Hi, I am trying to design a linear algebra library to wrap standard implementations of BLAS (and later LAPACK).
I have some design goals in mind, but there is one point I am not able to resolve. First, let me explain some things I would like to achieve:
- having the compiler keep track of dimensions. This can be done by using types such as Matrix64[M, N: static[int]] and declaring the effects of operations on dimensions. Of course it would be nice to have operations for matrices whose dimensions are unknown at compile time, but I do not need them right now and I may add them later
- simplify the BLAS interface by use of term-rewriting macros. Many BLAS functions compute rather complex operations such as C = alpha * A * B + beta * C. This is to reduce the number of times one has to loop and keep things in caches. I would like to expose standard operations, such as matrix product, and make use of term-rewriting macros whenever the opportunity arises to conflate more operations into a single BLAS call.
Now, my main issue is that BLAS operations expect to be called with pointers to the appropriate area of memory where the matrix is stored.

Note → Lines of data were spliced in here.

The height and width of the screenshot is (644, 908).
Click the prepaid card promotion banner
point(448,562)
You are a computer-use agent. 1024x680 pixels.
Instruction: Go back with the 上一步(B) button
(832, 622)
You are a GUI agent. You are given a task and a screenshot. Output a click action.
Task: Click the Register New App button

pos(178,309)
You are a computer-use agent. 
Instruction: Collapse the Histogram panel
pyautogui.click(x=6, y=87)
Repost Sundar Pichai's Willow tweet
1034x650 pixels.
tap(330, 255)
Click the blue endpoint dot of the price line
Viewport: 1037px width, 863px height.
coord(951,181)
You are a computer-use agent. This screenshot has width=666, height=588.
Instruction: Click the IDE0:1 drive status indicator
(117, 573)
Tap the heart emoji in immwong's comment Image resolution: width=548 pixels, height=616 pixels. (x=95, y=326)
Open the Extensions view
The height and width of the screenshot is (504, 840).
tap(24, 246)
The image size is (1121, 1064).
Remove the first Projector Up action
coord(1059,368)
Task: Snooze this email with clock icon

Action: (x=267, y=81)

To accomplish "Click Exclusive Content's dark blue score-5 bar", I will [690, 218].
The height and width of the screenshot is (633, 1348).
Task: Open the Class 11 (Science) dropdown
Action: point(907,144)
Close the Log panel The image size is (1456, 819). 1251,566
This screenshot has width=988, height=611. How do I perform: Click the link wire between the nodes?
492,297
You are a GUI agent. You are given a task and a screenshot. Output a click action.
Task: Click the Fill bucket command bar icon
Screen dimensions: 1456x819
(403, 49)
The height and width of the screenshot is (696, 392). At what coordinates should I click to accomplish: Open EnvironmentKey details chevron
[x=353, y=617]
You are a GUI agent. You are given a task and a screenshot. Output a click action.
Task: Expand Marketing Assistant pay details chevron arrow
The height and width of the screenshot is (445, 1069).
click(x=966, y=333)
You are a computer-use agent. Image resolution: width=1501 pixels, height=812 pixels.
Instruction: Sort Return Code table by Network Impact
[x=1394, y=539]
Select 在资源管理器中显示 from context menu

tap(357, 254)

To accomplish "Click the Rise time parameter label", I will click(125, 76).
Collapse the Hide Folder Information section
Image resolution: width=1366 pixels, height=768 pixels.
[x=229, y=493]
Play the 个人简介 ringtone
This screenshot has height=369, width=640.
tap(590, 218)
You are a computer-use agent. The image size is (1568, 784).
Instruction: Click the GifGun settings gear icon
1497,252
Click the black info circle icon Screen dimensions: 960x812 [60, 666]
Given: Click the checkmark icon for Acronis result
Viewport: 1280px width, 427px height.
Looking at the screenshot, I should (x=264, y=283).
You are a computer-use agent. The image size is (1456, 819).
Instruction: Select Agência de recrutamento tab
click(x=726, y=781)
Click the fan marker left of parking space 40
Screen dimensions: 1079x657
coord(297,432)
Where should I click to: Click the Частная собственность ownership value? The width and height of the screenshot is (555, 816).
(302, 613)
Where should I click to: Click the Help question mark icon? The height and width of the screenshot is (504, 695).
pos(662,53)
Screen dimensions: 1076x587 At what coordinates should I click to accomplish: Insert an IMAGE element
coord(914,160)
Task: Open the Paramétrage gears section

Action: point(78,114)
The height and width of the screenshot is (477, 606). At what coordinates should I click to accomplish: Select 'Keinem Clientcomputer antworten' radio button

If I understand correctly (please, correct me if I am getting this wrong!) in Nim I can get the raw address of a variable only if it is declared with var. There are at least three ways I can think I could manage this:
- allocate everything on the stack (since dimensions are know at compile time anyway). To get the address, I need operands to be of var type even for functions that do not mutate them
- use standard heap memory tracked by the Nim garbage-collector - again, this will require operands of var type everywhere
- use malloc or one of the more specialized allocators such as mkl_malloc and hide returned pointer behind a Nim ref, using destructors to make sure that when the ref is collected, the appropriate free function is called.
The third one seems the most sensible solution - in particular it is the only one that does not require to make everything into a var, and allows the use of custom allocators, that make sure that matrices are aligned nicely.
The problems I see with this approach are:
- it may become complex to decide when to free memory. For instance, when there is more than one reference to a matrix (or a row thereof). I would end up implementing my own refcount, which does not seem to be a good idea.
- sometimes it may be nice to be able to make use of the static information about the dimension to avoid heap allocations altogether.
What is the most sensible/idiomatic way to go?